Memory and History

Memory and Historiography–the writing of history–are two forces that stand in opposition for the heart and soul of a people.  Of the two, memory has much more power than history.  I learned this from a small book I read in the eighties as a feminist.  The book is called Zachor, by Y.H. Yerushalmi. Zachor is the Hebrew command form: Remember!  Yerushalmi tells us that the word in various declensions occurs over 160 times in the Bible.  I read that book and my eyes were opened.  Enlightenment.

I understood, finally, why women could hold factory jobs and even be “foremen” during WWII and yet be confined to the “housewife” role as soon as the war ended.  I understood how women could be incredible and daring pilots during that war and as soon as the war ended, the idea of a woman pilot became laughable.  I understand now how black women could be the preeminent mathematicians who drove the space program yet have the doors to academic math programs closed to them.

These events are there in our history, but they have never entered our collective memory.  Memory is about meaning.  Memory is active.  One participates in memory, Yerushalmi says, in two powerful modes: ritual and recitation.  During the Jewish Passover Seder, one recites the biblical passage that begins, “My father was a wandering Aramaen…”  My father–first person.  My father, not my mother.  The yearly recitation and ritual is more powerful than the fact that, obviously, mothers as well as fathers left Egyptian slavery.  In fact the whole story of  the redemption from Egyptian slavery is a memory.  Historically it’s not even recorded. But the memory of this event, the ritual of it, the telling of it, is the one of the foundations of Jewish identity.

Jewish practice was not interested in history for a long time.  In fact the actual study of history and historiography are new to the Jewish culture.  History, as history divorced from faith and ritual, only began to be studied in the 1800s says Yerushalmi.  To this day, Holocaust Memorial Day is not recognized in the Ultra Orthodox community.  In fact, the only post biblical holiday that exists on their Jewish religious calendar is Chanukah.  And even then, the rabbis saw to it that Jews ritualized and recited the a-historic miracle of the single cruz of oil burning for eight days, not the historic military victory of the Maccabees over the Greeks. What is also essential in memory, writes Yerushalmi, is forgetting.  It is easy to forget that which is not ritualized and recited.  Martin Luther King does not have to enter the memory of white America if there is no yearly Martin Luther King day with a recitation of his deeds and the times in which he lived.  

There is a command by God in the Bible. “Remember…Do not forget.” Black people have been killed and harmed by police officers for centuries, but white America continues to labor at forgetting those deaths.  Without ritual, commemoration, recitation; with only written history, events fade and disappear.  They become short paragraphs in obscure history papers.  

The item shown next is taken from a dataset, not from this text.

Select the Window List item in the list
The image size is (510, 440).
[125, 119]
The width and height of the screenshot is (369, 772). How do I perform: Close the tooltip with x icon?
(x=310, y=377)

This last year must be remembered.  We must commemorate what we all have lived.  We must recite the truths about racism, about the acts that were committed–as well as those that were further revealed–, and the heroic resistance to those acts..  The country needs an annual Day of Reckoning where we gather in ritual and recite the tale, acknowledge the sins we have tried to forget, and then pledge to remember.